Expression of ADAM12 in Gastric Cancer and its Relation to Tumor Cell Behavior and Prognosis

Background/aim: A disintegrin and metalloprotease (ADAM) 12 expression has been found up-regulated in various cancer types. The aim of the study was to evaluate whether ADAM12 affects oncogenic behavior of gastric cancer (GC) cells and investigate its prognostic value.

Materials and methods: The effect of ADAM12 on tumor cell behavior was examined using the small interfering RNA and pcDNA6-myc vector in human GC cell lines. Expression of ADAM12 in GC tissues was confirmed by immunohistochemistry. Apoptosis and proliferation were determined by a terminal deoxynucleotidyl transferase-mediated dUTP nick-end labeling assay and immunohistochemical staining for Ki-67.
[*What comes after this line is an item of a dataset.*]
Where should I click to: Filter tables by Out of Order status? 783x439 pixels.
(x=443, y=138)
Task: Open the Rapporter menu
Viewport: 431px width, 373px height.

Results: ADAM12 overexpression enhanced tumor cell migration and invasion in AGS and SNU638 cells. Down-regulation of caspase-3 and PARP activity due to ADAM12 overexpression enhanced tumor cell proliferation and inhibited apoptosis. The expression of Snail and Vimentin increased and that of E-cadherin decreased following ADAM12 overexpression. In contrast, ADAM12 knockdown reversed these effects. ADAM12 overexpression increased the phosphorylation of Akt and GSK-3β. The mean Ki-67 labeling index value of ADAM12-positive tumors was significantly higher compared to that of ADAM12-negative tumors. ADAM12 expression was associated with age, tumor size, cancer stage, depth of invasion, lymph node metastasis, and poor survival.

Conclusion: ADAM12 enhances tumor progression by increasing cell mobility, enhancing cell proliferation, and inhibiting apoptosis in GC cells. Also, ADAM12 is associated with adverse clinicopathological features and poor survival. It may be used as a molecular marker for the prediction of clinical outcomes of patients with GC.